Claude Louis-Combet & Elizabeth Prouvost, Né du limon

Voix fémi­nines

Les pho­to­gra­phies d’Elizabeth Prou­vost créent une valse. Celle d’avant le verbe, où le pre­mier spec­tacle s’offre dans « le res­ser­re­ment et l’exiguïté » des trois strates de l’existence que pré­cise Louis-Combet : l’état confu­sion­nel, l’état andro­gy­nique et l’état anthro­po­lo­gique au sein des « aspi­ra­tions contra­dic­toires de la lumière et des ténèbres ». La pho­to­graphe les montre dans leur dia­lec­tique créa­trice au moment où tout se scinde avant de se réunir : « C’est la nais­sance du sexe. C’est le com­men­ce­ment de l’histoire » écrit le poète.
D’où ce croi­se­ment au sein de l’écriture du mas­cu­lin et du fémi­nin et du dia­logue du texte et de l’image, de la pho­to­graphe et du poète. L’homme à l’origine rêve de res­ter dans le ventre pre­mier. Mais « Le désir de lumière l’emporte sur l’attachement à la ténèbre ori­gi­nelle. Ainsi l’Être se dégage de son fon­de­ment, il s’extirpe de la gangue qui le retient. » Néan­moins, son seul souci est de retrou­ver et de retour­ner dans la mère pre­mière à tra­vers toutes les femmes.

La confu­sion res­tera de mise et Eli­za­beth Prou­vost l’organise là où Louis-Combet tente les sépa­ra­tions. Ebloui par la lumière, l’homme rêve de retrou­ver l’abîme de l’obscur. La terre ignore qu’elle est femme et mère. L’homme le sent confu­sé­ment et rêve d’épouser inces­tueu­se­ment « sa dimen­sion abys­sale, son épais­seur orga­nique, sa puis­sance vitale. Elle res­sent sa dou­ceur, sa ten­dresse, sa cha­leur infuse, son humi­dité ».
Tout le livre orga­nise cette fête tel­lu­rique, aqua­tique et char­nelle. Bouche de souffle et de feu. Le sexe fémi­nin reste donc le « Trou de la matière à vif. Son exu­toire. Son érup­toir. » C’est là que naissent les mots du  cri où, dit Louis-Combet, « com­mence le com­men­ce­ment ». L’être retenu puis expulsé n’a qu’un but : le retrou­ver dans le but peut-être de ne pas par­ler. C’est pour­quoi ici les images font ce que les mots ne font pas.

jean-paul gavard-perret

Claude Louis-Combet & Eli­za­beth Prou­vost,  Né du limon, Fata Mor­gana, Font­froide le Haut, 2018.

* Extrait de données *
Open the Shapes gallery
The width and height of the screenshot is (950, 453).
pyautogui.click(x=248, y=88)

...

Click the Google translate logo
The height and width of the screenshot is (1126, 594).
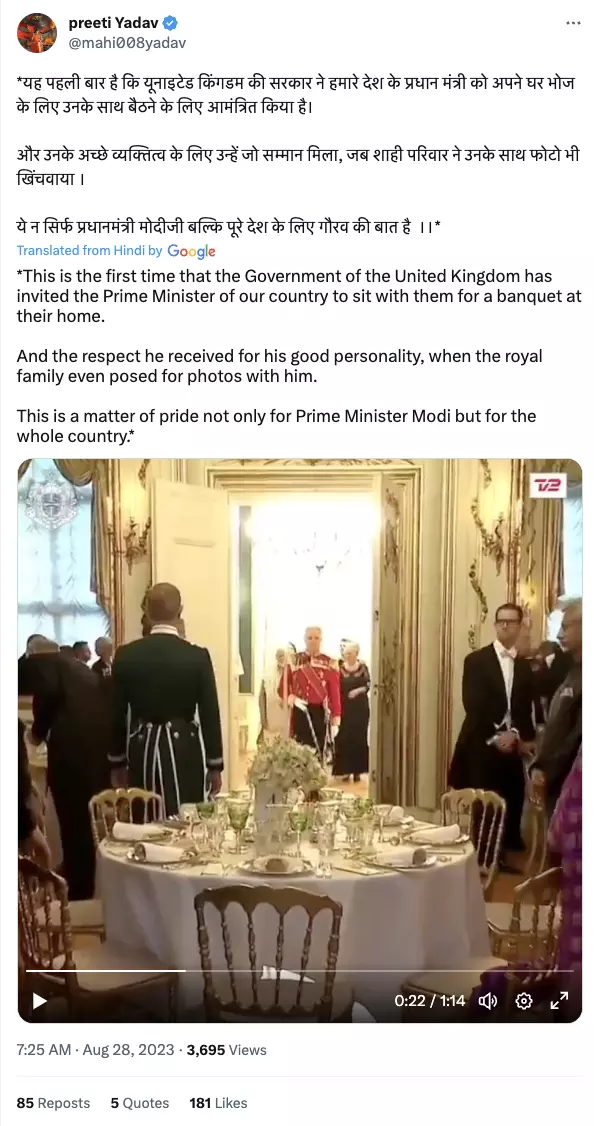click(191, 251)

---

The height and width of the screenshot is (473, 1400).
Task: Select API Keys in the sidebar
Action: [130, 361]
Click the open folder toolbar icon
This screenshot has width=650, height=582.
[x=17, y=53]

* Énoncé du problème *
Répondez à ces questions sur la critique de Né du limon :
1. Quelles sont les trois strates de l'existence que précise Louis-Combet ?
2. D'après la citation du poète, qu'est-ce qui l'emporte sur l'attachement à la ténèbre originelle ?
3. Chez quel éditeur et en quelle année le livre a-t-il paru ?
Les enregistrements forment un matériau indépendant du texte.

* Réponse *
1. L'état confusionnel, l'état androgynique et l'état anthropologique.
2. Le désir de lumière.
3. Chez Fata Morgana, en 2018.